Operação Lei Seca para motocicletas termina com cinco prisões e 26 veículos removidos em Várzea Grande

Publicado

em

GGI-SESP

 

Uma operação da Lei Seca voltada exclusivamente para motocicletas, realizada na noite desta quarta-feira (28.1), em Várzea Grande, terminou com cinco prisões. Do total, uma foi por embriaguez ao volante, três por adulteração de veículo e uma por guarda ou transporte de droga para consumo pessoal. As abordagens ocorreram na Rua Iara, no bairro Jardim Glória.

De acordo com o relatório do Gabinete de Gestão Integrada (GGI), da Secretaria de Estado de Segurança Pública (Sesp-MT), 62 veículos foram fiscalizados durante a ação. Além das prisões, 30 multas foram aplicadas e 26 motocicletas removidas ao pátio.

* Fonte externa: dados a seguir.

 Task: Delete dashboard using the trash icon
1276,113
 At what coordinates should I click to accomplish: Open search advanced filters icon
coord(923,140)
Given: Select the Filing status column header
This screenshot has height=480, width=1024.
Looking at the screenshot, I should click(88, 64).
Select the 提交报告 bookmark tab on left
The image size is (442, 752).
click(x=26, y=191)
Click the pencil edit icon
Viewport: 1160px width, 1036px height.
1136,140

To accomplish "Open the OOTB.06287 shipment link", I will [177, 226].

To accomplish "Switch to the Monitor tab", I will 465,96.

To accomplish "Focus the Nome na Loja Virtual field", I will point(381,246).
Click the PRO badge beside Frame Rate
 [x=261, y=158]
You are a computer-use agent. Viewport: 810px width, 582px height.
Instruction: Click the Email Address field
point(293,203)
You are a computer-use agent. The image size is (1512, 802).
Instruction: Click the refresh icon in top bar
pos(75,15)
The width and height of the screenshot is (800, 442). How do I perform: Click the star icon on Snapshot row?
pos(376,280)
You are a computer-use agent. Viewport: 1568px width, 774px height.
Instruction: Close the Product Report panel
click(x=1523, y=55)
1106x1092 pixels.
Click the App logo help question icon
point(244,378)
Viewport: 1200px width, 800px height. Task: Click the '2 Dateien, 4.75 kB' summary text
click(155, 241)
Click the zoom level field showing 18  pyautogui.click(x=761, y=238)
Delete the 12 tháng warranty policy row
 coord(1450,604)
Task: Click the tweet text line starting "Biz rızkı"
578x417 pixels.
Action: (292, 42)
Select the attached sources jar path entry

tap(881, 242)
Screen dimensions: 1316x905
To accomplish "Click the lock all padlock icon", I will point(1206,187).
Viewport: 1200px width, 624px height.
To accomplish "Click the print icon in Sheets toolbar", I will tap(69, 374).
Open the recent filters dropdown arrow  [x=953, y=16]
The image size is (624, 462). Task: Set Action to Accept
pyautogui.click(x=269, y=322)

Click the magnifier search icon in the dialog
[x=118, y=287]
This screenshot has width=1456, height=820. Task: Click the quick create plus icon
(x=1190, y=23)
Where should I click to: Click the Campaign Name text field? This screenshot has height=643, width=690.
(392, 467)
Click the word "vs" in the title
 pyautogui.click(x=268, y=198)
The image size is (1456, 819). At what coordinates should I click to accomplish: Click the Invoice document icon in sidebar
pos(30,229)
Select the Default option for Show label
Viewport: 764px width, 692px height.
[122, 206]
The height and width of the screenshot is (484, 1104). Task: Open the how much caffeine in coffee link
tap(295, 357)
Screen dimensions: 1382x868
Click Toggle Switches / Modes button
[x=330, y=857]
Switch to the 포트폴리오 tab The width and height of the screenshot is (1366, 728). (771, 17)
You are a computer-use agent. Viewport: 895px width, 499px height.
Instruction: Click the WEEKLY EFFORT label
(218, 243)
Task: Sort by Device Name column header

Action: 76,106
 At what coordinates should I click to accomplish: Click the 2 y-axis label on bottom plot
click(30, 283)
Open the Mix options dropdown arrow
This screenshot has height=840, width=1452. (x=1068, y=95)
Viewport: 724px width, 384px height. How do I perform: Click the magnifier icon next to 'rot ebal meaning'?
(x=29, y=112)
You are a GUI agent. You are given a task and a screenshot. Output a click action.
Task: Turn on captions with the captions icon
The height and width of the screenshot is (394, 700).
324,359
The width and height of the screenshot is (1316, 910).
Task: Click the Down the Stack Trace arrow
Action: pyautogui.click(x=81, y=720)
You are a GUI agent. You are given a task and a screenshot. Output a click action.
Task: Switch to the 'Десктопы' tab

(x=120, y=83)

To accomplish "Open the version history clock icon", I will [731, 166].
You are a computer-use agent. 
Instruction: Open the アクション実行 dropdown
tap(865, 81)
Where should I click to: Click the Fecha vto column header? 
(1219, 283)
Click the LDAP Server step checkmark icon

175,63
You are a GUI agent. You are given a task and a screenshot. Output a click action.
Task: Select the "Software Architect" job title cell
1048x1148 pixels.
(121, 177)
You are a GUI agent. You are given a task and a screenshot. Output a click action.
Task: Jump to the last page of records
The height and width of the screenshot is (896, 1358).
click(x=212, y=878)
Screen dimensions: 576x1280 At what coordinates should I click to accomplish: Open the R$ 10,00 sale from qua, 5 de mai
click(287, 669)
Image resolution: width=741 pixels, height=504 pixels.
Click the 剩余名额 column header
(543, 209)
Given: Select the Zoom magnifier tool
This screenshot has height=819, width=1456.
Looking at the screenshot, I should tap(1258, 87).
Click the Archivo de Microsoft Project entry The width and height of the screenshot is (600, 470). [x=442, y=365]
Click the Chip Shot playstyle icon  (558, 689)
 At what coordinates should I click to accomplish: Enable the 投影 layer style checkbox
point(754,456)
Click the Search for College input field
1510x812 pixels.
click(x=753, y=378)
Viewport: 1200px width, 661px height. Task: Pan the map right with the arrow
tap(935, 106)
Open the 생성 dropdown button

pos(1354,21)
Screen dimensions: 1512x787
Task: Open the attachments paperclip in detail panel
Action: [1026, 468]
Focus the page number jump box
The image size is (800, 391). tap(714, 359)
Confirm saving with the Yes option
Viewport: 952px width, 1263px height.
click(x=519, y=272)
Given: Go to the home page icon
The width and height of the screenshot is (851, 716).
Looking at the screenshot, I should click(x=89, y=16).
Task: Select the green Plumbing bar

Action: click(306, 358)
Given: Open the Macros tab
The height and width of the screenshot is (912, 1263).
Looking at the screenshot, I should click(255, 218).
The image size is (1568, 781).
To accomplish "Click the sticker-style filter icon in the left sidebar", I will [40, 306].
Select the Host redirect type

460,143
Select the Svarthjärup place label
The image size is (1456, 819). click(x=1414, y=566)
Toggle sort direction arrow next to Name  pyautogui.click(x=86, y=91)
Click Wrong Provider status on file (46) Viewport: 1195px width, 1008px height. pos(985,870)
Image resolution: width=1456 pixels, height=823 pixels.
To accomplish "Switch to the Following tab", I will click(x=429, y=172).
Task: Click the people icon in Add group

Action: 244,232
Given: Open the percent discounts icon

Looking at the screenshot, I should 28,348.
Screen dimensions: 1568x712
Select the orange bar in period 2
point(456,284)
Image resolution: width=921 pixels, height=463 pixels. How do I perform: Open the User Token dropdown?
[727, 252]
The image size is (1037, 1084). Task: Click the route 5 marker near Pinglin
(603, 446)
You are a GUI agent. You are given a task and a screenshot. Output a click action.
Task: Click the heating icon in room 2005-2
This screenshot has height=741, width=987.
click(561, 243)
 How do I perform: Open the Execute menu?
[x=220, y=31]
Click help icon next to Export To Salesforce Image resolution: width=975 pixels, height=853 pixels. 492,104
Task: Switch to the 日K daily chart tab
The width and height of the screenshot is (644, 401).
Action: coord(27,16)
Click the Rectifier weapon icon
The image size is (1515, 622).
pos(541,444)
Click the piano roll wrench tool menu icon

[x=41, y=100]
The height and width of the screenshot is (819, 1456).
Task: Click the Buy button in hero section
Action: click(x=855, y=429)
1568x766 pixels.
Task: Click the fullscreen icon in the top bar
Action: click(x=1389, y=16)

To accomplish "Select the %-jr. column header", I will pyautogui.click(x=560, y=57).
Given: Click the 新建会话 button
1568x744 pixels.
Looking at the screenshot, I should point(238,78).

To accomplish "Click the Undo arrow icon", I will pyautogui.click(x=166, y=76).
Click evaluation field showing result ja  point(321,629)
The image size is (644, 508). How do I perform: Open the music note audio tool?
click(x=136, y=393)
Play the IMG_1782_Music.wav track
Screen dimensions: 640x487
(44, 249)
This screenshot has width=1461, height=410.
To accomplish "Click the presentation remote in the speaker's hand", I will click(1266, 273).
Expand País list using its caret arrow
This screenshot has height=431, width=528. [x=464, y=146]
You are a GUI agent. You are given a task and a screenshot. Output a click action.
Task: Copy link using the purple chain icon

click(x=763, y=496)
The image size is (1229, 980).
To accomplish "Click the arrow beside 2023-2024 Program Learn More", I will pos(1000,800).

Ao todo, a operação expediu 54 Autos de Infração de Trânsito (AIT). Desses, 19 foram por falta de licenciamento ou registro do veículo e 13 por ausência da Carteira Nacional de Habilitação (CNH). As demais infrações se referem a irregularidades diversas previstas no Código de Trânsito Brasileiro (CTB).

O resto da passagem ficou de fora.